This is much cleaner than raw OCR output and significantly easier for a language model to process accurately in the next step.


Step 6: Extract Structured Data with an AI Model

The Markdown output still needs to be converted into row-and-column data for a spreadsheet. This is where a language model API handles the heavy lifting.

Add an HTTP Request node pointed at the Claude API (or OpenAI, if you prefer) with a structured extraction prompt. The key is being explicit about the output format you want. A prompt that works consistently:

You are a document data extraction assistant. Extract structured data from the following parsed document and return valid JSON only — no explanation, no markdown wrapper.

Document content:
\{\{$json["content"]\}\}

Return this structure:
{
  "document_type": "invoice | receipt | report | contract | other",
  "document_date": "YYYY-MM-DD or null",
  "counterparty_name": "string or null",
  "total_amount": number or null,
  "currency": "string or null",
  "line_items": [
    {
      "description": "string",
      "quantity": number or null,
      "unit_price": number or null,
      "line_total": number or null
    }
  ],
  "notes": "any other relevant extracted information"
}

Rules:
- Remove currency symbols from numeric fields
- Normalize all dates to YYYY-MM-DD
- Use null for any field that cannot be determined from the document
- Return only valid, parseable JSON

Adjust the schema for your use case. A real estate brokerage processing lease agreements needs different fields than an HVAC contractor processing supplier invoices.
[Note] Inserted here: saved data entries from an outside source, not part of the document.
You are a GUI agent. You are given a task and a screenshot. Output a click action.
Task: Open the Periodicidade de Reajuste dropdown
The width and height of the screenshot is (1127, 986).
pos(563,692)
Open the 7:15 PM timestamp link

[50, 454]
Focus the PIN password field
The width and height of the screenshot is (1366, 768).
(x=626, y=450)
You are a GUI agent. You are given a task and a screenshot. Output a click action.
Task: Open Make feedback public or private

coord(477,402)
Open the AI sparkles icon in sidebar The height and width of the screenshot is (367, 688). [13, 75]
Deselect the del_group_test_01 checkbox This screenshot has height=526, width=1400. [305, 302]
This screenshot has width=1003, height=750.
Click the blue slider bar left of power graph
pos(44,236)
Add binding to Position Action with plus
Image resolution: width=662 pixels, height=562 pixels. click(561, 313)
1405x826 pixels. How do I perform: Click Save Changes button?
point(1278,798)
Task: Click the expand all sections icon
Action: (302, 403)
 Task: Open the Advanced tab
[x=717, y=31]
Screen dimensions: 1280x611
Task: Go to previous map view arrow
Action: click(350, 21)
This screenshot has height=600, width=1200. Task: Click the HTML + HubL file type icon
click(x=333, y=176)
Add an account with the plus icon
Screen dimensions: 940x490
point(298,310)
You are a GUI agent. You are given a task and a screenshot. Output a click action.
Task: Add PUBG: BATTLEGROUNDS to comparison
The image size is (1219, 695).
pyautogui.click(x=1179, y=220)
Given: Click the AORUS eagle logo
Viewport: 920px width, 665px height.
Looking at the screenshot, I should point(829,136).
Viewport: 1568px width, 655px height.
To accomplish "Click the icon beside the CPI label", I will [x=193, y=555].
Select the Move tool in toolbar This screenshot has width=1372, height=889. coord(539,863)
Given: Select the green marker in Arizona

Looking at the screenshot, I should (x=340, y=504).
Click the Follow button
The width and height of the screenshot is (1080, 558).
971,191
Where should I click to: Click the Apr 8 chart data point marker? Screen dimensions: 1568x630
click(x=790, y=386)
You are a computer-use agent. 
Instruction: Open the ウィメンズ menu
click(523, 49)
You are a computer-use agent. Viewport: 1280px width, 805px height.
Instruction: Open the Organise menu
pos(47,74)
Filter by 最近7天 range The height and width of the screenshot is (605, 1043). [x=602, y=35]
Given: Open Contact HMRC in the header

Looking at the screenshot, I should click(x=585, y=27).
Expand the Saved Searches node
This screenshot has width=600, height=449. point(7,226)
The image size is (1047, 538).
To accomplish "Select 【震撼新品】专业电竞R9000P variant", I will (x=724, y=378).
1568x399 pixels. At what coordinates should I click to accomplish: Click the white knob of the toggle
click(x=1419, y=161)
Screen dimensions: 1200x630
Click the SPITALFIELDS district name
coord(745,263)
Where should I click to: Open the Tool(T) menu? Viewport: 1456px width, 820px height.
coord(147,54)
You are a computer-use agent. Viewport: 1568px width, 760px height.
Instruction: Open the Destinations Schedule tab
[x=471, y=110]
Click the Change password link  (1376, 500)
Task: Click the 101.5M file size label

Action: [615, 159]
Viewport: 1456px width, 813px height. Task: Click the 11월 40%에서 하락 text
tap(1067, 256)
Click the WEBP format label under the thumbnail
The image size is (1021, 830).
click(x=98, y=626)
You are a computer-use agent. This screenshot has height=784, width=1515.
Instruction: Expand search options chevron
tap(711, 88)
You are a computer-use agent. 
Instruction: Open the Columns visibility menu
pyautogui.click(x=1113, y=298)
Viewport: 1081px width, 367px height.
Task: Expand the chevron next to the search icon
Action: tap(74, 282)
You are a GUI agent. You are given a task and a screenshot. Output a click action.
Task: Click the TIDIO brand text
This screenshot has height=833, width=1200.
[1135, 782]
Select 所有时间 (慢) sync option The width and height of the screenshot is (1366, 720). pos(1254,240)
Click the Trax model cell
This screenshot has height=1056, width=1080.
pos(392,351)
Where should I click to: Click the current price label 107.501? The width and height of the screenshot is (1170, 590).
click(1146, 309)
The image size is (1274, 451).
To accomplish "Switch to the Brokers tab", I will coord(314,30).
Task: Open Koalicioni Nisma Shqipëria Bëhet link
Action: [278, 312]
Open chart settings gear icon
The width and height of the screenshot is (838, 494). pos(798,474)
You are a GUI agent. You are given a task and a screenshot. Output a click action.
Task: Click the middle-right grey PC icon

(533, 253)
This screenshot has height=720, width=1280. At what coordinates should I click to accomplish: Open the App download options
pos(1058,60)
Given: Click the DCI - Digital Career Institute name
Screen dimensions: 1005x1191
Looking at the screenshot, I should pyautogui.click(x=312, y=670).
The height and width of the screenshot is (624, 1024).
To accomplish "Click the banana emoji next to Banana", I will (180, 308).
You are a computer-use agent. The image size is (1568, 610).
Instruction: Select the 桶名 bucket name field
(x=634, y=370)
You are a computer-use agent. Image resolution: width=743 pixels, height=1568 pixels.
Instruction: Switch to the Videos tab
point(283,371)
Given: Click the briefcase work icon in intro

The schema is the part you customize per workflow; the polling and parsing logic stays the same.


Step 7: Write to Google Sheets

Parse the JSON response from the AI model and map it to your spreadsheet columns. In n8n, the Google Sheets node with the Append operation handles this well.

A few practical notes:

  • Create a dedicated “Imports” tab in your spreadsheet for automated data. Keep your analysis or reporting tabs separate. This gives you a clean audit trail and prevents automated writes from overwriting formulas.
  • For line item arrays, you may need to flatten them first. n8n’s Code node or Split Out node can expand an array of line items into individual rows.
  • Add a timestamp column populated with \{\{$now\}\} so you know when each row was processed. Useful for debugging and for reconciling with source documents later.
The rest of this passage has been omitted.